Dataset entries
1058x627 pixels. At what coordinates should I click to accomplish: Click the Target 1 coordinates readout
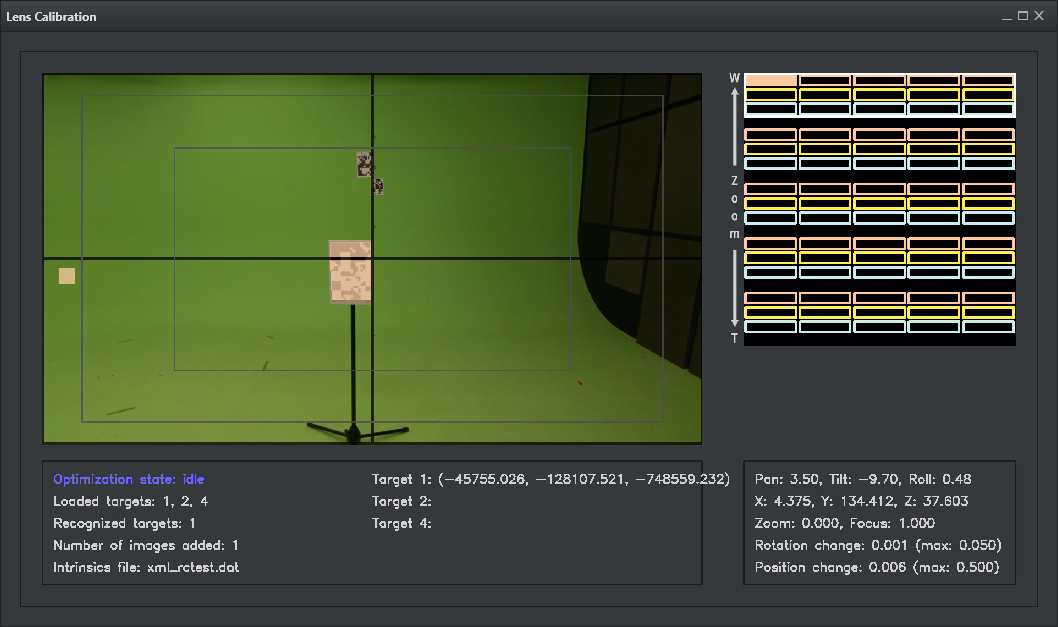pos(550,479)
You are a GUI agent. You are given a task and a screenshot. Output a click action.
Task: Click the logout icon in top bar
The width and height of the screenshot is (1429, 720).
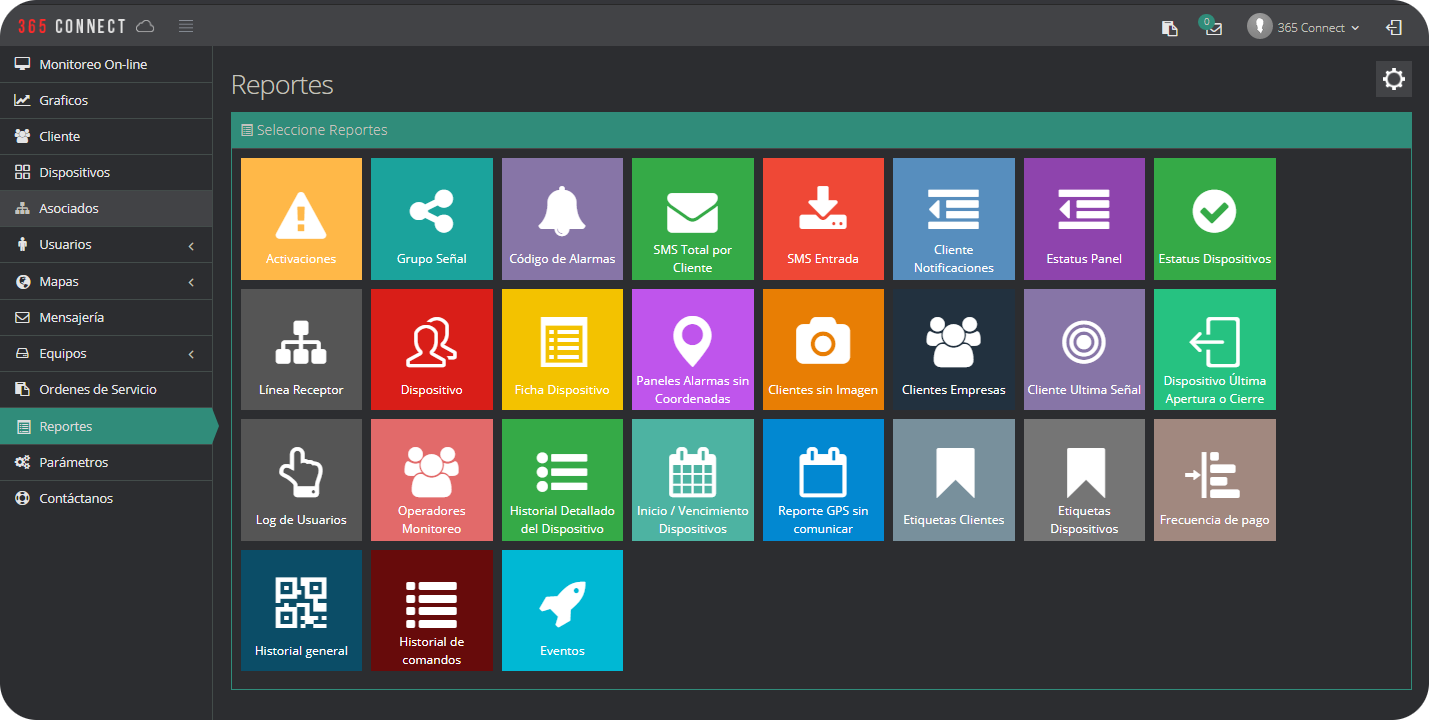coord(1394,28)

• _YOUR OBJECTIVE_: Could you substitute "screen capture" for every "screenshot" in these lines and write them out again with nothing else changed? Leave the pictures out of your answer.

• _RESULT FOR THIS EXERCISE_:
1058x627 pixels. At what coordinates should I click to accomplish: Click the Target 1 coordinates readout
pos(550,479)
You are a GUI agent. You are given a task and a screen capture. Output a click action.
Task: Click the logout icon in top bar
The width and height of the screen capture is (1429, 720).
coord(1394,28)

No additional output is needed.